No Nordeste, onde se concentra a produção nacional, o caju é fonte de renda para mais de 190 mil pequenos produtores rurais, normalmente organizados em cooperativas. Particularmente mais popular em alguns lugares da região, o caju tem direito a um museu próprio, situado em Caucaia, no Ceará, tamanha a identificação com a cultura local. No estado há, inclusive, capacidade maior de processamento do que a utilizada, o que permite ampliar a produção sem trazer novos encargos ou investimento aos interessados.
Hoje, do que é processado no país, cerca de 45% são consumidos internamente, e o restante é vendido ao exterior. Uma parcela menor é exportada in natura, sem nenhum tratamento. Justamente por ser um país que não olha apenas para a castanha, o Brasil ainda é referência no cultivo, atualmente liderado por Costa do Marfim, Vietnã e Índia.

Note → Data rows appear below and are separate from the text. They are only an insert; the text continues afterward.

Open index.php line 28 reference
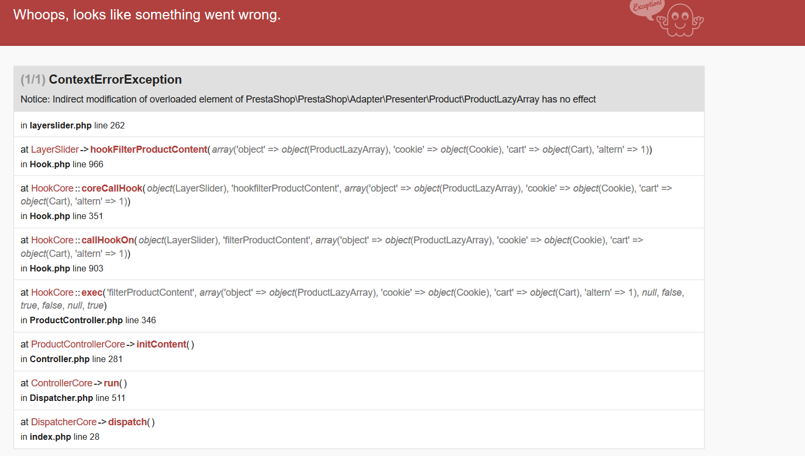The image size is (805, 456). [x=60, y=437]
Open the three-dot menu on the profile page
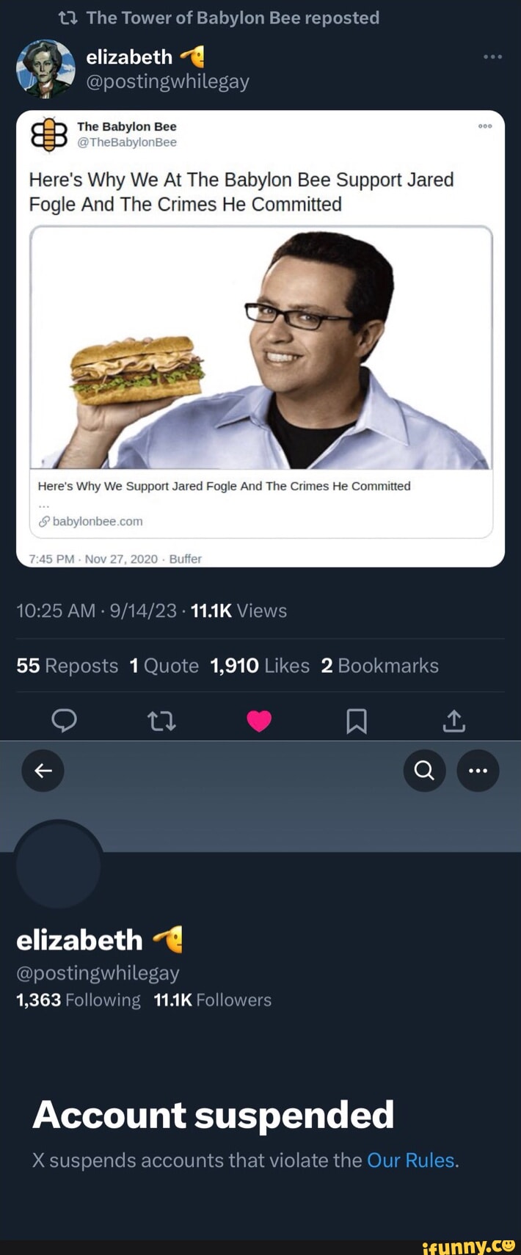 pyautogui.click(x=478, y=771)
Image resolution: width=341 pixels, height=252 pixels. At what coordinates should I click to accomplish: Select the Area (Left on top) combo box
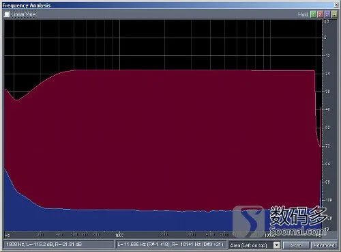[254, 245]
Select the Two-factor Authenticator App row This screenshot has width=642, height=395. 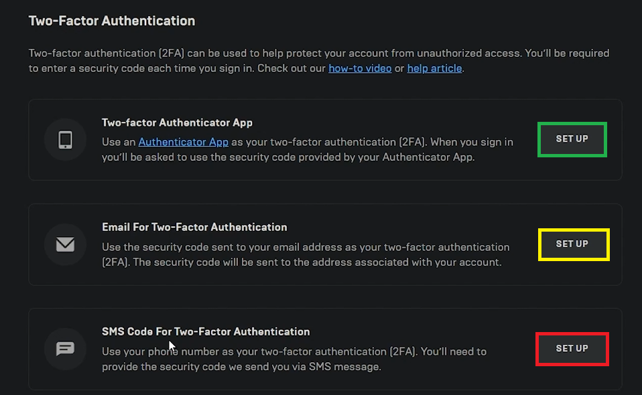(325, 139)
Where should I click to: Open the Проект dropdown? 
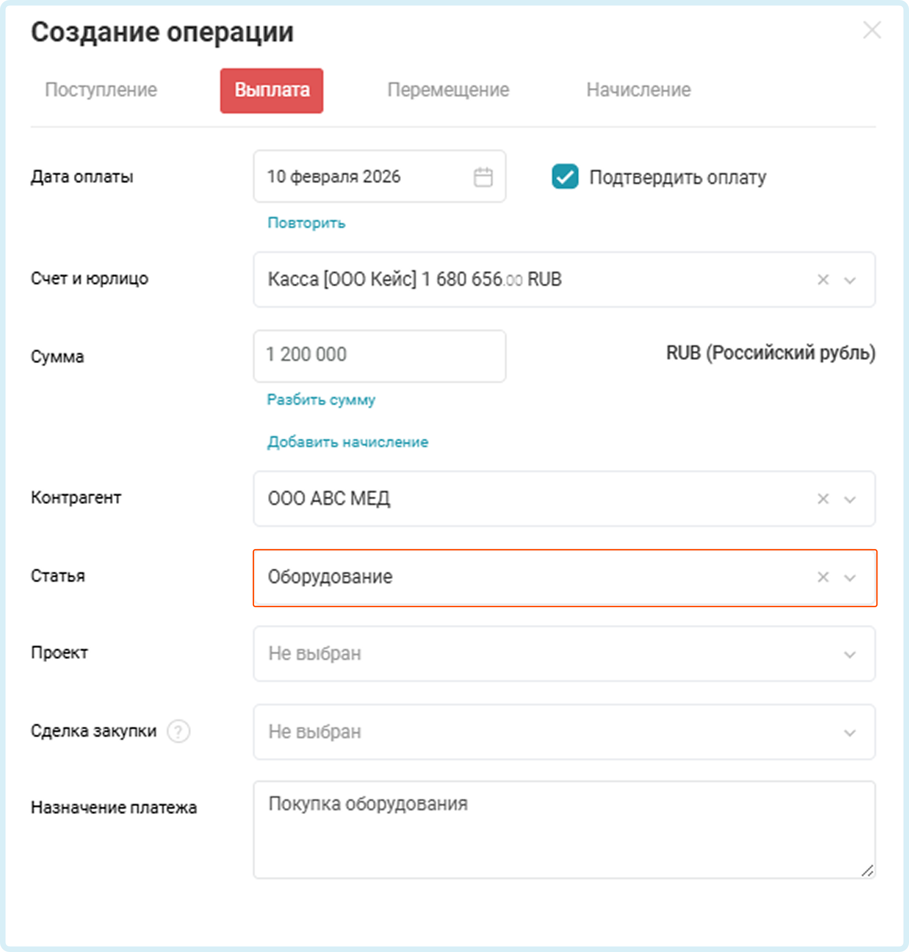pyautogui.click(x=564, y=654)
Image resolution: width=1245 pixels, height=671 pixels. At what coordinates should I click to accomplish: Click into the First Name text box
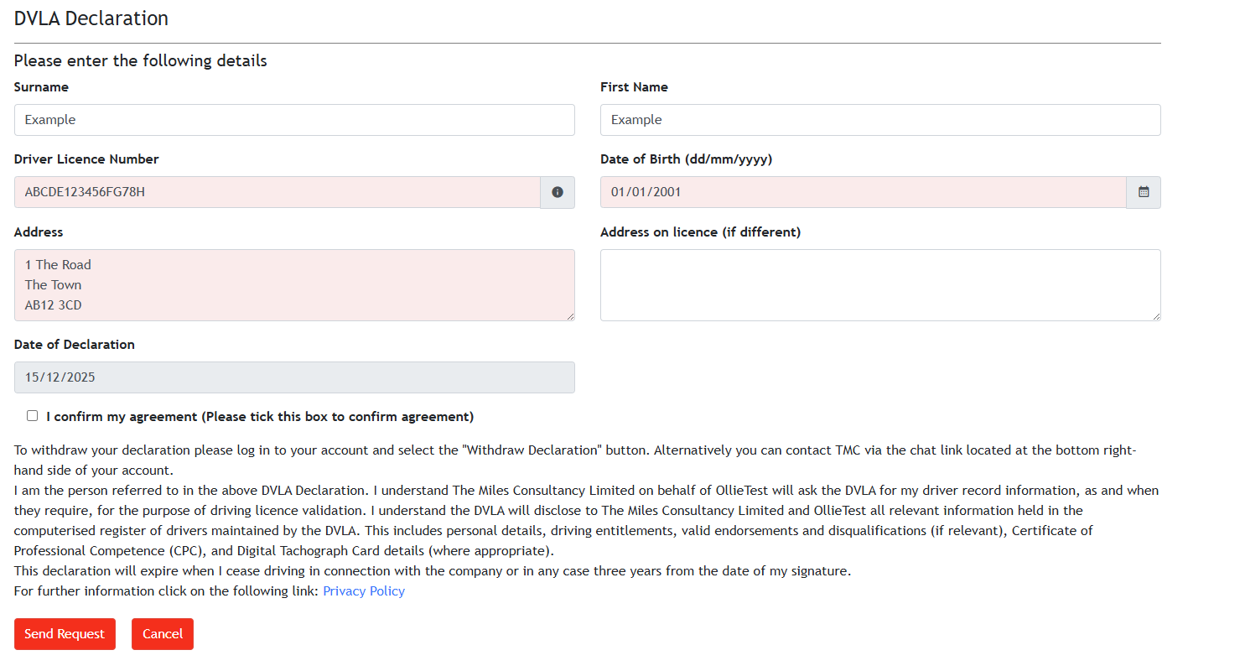coord(880,120)
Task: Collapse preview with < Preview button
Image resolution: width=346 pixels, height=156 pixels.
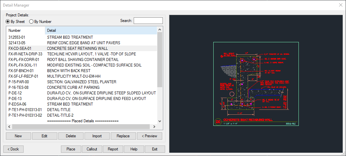Action: click(x=149, y=136)
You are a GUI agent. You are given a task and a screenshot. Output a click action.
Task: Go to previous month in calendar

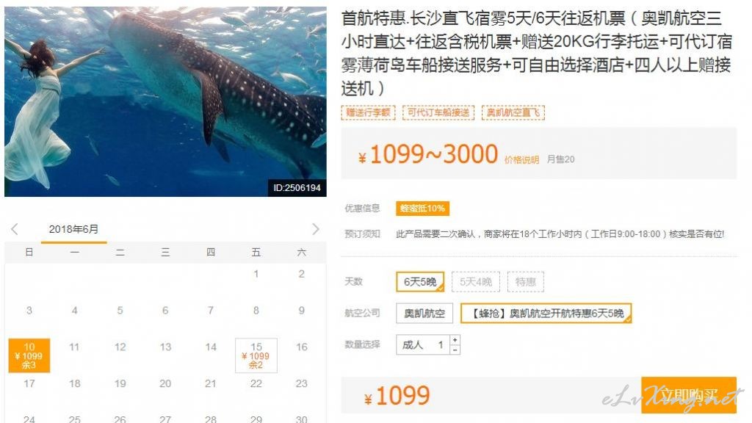[x=15, y=229]
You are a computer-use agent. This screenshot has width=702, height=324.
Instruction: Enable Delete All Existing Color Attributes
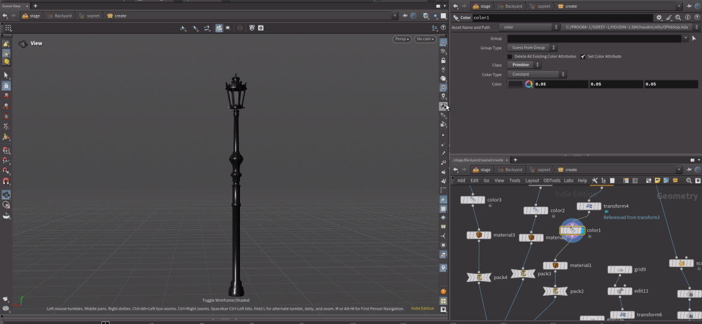(x=510, y=56)
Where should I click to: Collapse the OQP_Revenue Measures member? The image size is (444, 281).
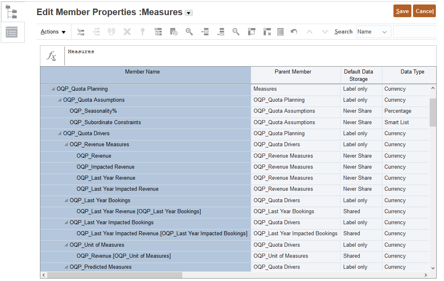[65, 145]
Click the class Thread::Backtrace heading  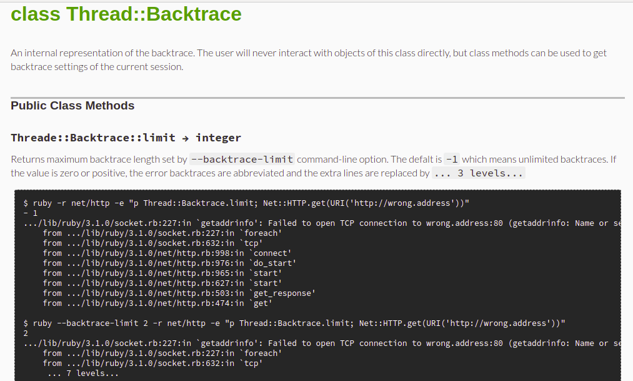(x=126, y=14)
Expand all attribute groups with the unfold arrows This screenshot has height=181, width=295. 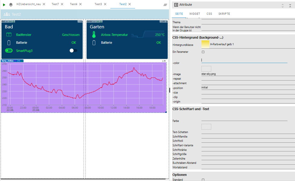point(283,5)
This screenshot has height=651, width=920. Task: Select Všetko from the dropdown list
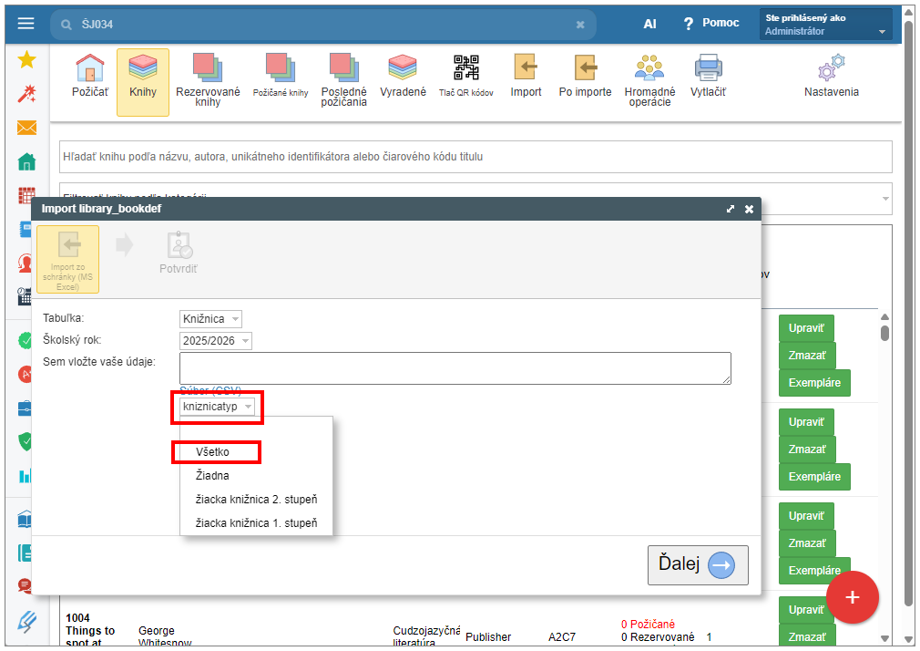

Além da popular cajuína, outros derivados ganham espaço no mercado, até mesmo um “queijo”, isto é, massa pastosa produzida a partir do uso das fibras para veganos e intolerantes à lactose. Essas variações movimentam mercados locais, mas empresários e especialistas dizem que o caju precisa sair de uma produção quase que artesanal para se tornar um setor mais comercial, visando maior consumo e exportação da castanha, da polpa e de seus subprodutos.
Caminhos do crescimento e a oportunidade de divulgação
Os desafios da cajucultura são a falta de mão de obra para a colheita, pouca assistência técnica e, principalmente, ausência de uma maior divulgação do caju. Para isso, são necessários mais capacitação, crédito e estímulo do consumo, para reduzir ainda mais o desperdício no processamento, garantindo a sustentabilidade.
Já registrada em verso e prosa por Vinicius de Moraes, Caetano Veloso e Tim Maia, o caju brasileiro segue agora para brilhar na Avenida Marquês de Sapucaí e divulgar sua qualidade diante de um público gigantesco, in loco e pela transmissão dos desfiles, numa exaltação que poderia ser mais frequente num país campeão da agricultura como o Brasil.
Em 2013, a Vila Isabel foi campeã retratando a vida no campo e o trabalho dos agricultores, com um samba particularmente elogiado que ilustrou aspectos por vezes renegados de um segmento que é tão importante para o país. É salutar que o Carnaval, assim como outras festas e manifestações artísticas, elejam esses símbolos para que figurem numa ocasião de festa, congregação e publicidade, assim como outras nações fazem com os elementos constituintes de seu tecido social e arcabouço cultural/econômico.